The markets were higher in the early part of the session as investors welcomed a decline in crude oil futures, prompted by news that the government could release heating oil reserves to help combat higher heating costs as winter approaches. A barrel of light crude settled at $63.90, down $1.57, on the New York Mercantile Exchange.

Yet the specter of inflation quickly overcame any advances.

Procter & Gamble Co.’s stock was downgraded due to higher raw material prices, and Clorox Co. blamed high energy costs for an expected earnings shortfall and increases in the retail prices of its products, which could exacerbate Wall Street’s inflation fears.

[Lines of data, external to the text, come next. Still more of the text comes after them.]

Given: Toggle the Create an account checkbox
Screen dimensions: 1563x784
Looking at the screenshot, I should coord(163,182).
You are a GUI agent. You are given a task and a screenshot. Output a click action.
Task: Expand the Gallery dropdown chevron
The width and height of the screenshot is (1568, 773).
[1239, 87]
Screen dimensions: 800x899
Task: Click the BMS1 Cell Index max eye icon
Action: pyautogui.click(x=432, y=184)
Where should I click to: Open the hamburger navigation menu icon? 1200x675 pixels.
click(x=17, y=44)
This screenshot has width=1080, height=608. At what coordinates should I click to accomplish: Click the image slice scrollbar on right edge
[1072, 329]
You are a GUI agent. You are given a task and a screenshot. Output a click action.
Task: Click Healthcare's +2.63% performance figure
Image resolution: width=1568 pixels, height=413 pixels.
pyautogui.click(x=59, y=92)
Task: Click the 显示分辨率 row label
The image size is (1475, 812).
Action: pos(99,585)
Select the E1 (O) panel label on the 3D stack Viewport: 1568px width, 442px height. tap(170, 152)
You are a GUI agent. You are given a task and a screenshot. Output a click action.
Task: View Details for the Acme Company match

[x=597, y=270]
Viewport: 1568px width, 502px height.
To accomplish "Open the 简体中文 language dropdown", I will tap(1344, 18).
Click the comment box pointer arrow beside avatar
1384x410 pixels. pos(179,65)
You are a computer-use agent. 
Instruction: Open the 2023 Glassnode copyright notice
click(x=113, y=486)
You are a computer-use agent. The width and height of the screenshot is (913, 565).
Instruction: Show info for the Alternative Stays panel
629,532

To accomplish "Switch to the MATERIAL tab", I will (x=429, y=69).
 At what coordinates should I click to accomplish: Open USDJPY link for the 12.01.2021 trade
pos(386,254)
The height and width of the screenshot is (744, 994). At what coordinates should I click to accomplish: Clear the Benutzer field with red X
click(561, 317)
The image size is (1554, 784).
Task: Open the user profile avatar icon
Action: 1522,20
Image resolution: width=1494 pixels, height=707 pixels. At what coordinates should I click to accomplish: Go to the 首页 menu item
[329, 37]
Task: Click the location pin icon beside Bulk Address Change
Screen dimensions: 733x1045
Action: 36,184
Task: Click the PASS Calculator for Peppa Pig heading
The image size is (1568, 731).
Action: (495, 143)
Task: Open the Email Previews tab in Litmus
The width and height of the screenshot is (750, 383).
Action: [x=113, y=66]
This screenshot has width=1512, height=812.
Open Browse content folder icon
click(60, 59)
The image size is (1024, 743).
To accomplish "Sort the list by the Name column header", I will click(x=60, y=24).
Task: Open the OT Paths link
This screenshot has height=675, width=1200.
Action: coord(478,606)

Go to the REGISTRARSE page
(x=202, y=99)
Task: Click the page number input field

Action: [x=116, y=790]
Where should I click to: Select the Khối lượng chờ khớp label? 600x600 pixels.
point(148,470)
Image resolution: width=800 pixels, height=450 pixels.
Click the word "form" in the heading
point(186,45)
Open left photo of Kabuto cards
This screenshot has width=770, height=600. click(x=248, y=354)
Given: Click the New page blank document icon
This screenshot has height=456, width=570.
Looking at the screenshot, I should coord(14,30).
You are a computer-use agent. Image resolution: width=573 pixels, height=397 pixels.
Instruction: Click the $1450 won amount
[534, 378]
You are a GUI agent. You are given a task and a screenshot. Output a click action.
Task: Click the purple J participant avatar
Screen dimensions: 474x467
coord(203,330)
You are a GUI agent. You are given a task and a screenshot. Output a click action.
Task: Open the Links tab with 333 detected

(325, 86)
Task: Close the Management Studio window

Inflation concerns were heightened as Dallas Federal Reserve Bank president Robert Fisher said inflation was nearing the high end of the Fed’s comfort zone – a clear signal that the Fed will continue raising interest rates.

The Dow Jones industrial average fell 94.37, or 0.9 percent, to 10,441.11.

Broader stock indicators also moved substantially lower. The Standard & Poor’s 500 index lost 12.23, or 1 percent, to 1,214.47, and the Nasdaq composite index dropped 16.07, or 0.75 percent, to 2,139.36.

The Bloomberg Colorado Index, a price-weighted list of companies with operations in the state, fell 3.67 to 315.43.

Bonds edged higher after the previous session’s sell-off, with the yield on the 10-year Treasury note falling to 4.38 percent from 4.39 percent late Monday.

The dollar was mostly lower against other major currencies, while gold prices were flat.

Energy stocks, which have been a market leader for much of the year, led decliners as investors, particularly hedge funds, moved out of oil stocks and into the health care and technology sectors.